◆ **Problem**
Write out, word for word, the part that opens with the line containing "The width and height of the screenshot is (1536, 630)." and closes with the line containing "Action: 35,97", both of those lines included. Leave the pictures out.

◆ **Listed entries**

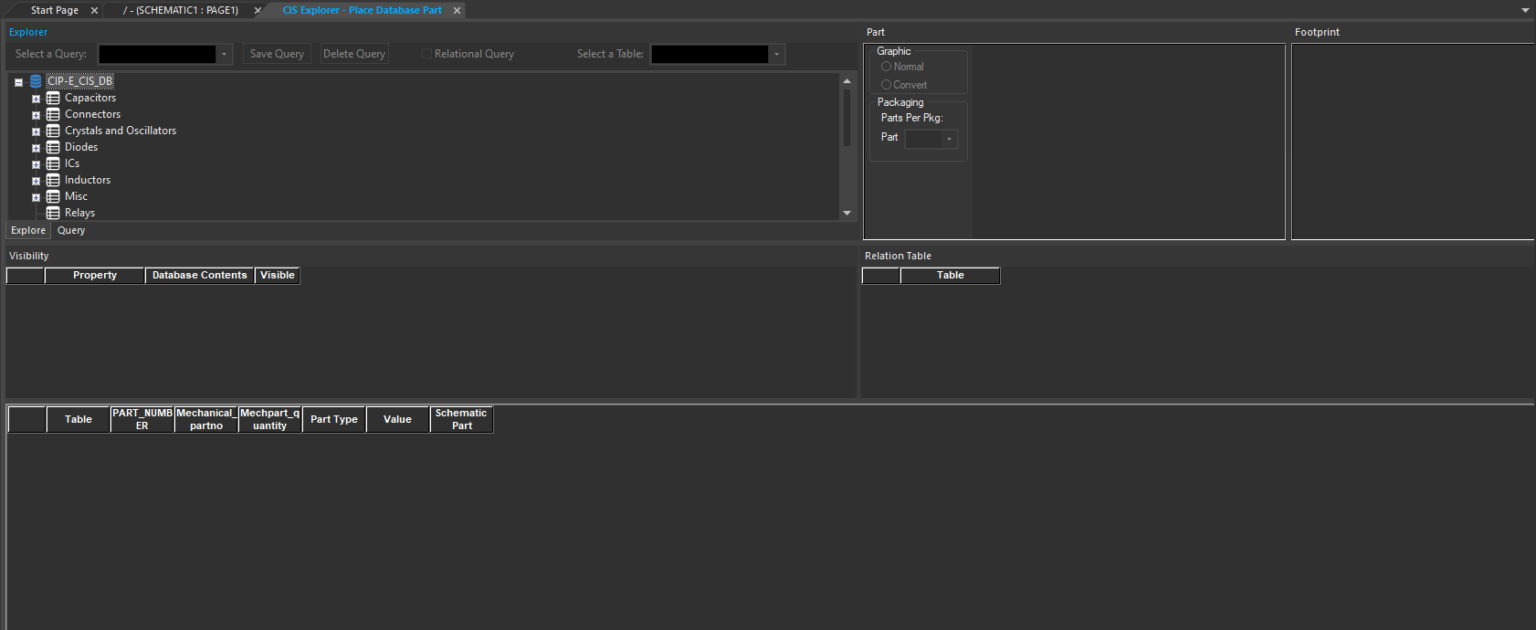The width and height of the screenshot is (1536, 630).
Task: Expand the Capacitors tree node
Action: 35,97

* * *

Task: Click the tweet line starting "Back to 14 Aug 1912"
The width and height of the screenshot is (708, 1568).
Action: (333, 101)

◆ **Full output**
The width and height of the screenshot is (1536, 630).
Task: Expand the Capacitors tree node
Action: 35,97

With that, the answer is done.